Looking at upgrading some pc components to play games better atm, rig atm is getting old, 

 

Was wondering if anyone had suggestions, like can you plug an amd ryzen into a motherboard that had an intel cpu:ermm:

 

Processor (CPU)
Intel® Core™i5 Quad Core Processor i5-7600K (3.8GHz) 6MB Cache

Motherboard
ASUS® PRIME Z270-P: ATX, LG1151, USB 3.0, SATA 6GBs

Memory (RAM)
16GB HyperX PREDATOR DDR4 3200MHz X.M.P (2 x 8GB)

Graphics Card
6GB NVIDIA GEFORCE GTX 1060

 

Not even sure its even worth it, even spending £500 could be just put towards a new rig:ermm:

 

You ABSOLUTELY CANNOT plug an AMD CPU into Intel chipset motherboard; those are NOT CROSS-COMPATIBLE.

 

In terms of suggestions for parts, a lot of that has to do with your budget, how much you're willing (and able) to spend, as well as how much time and effort you'd like to put into optimizing and tweaking.

 

My quick and dirty suggestion is to use something like PC Part Picker and start playing around with stuff.
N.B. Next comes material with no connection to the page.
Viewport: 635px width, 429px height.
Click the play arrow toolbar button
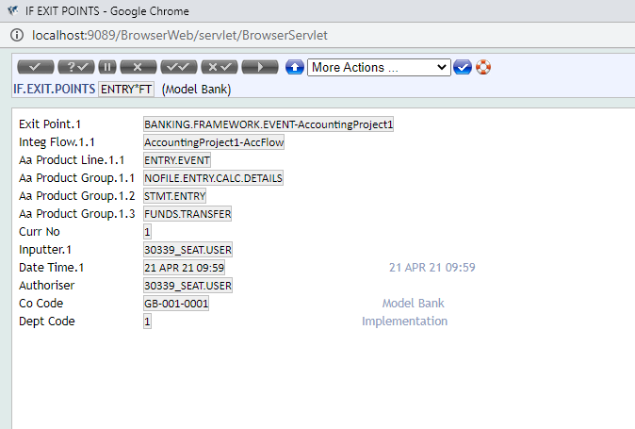pos(260,67)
You can use some of the build guides as starting points. I strongly recommend paying attention to the Compatibility Checker if you're unfamiliar with motherboard/CPU chipset compatibility.

 

 

Frankly, your system is pretty old, especially the CPU and GPU. If you're looking to upgrade, those would be the first things. At that point you're also looking at a new motherboard. If you're looking to get a new NVIDIA graphics card (one of the RTX 30XX or 40XX series), be aware that there's a very good chance you're going to need to upgrade your power supply unit. I'm passingly aware that there are issues with the latest generation Intel chips, so AMD Ryzens have been the go-to recommendation for CPU upgrades. I think the X670/B650 motherboard chipsets are the most recent ones for the latest generations of AMD processors.

 

Also, if your rig is as old as some of the parts seem to indicate, I'm willing to bet you're using SATA rotary hard drives. Don't underestimate the underlying performing boost in load times and data writing (and noise) that upgrading to SSDs will get you.

 

 

All that is to say, if you're seriously looking to upgrade, you're pretty much looking at building a new system.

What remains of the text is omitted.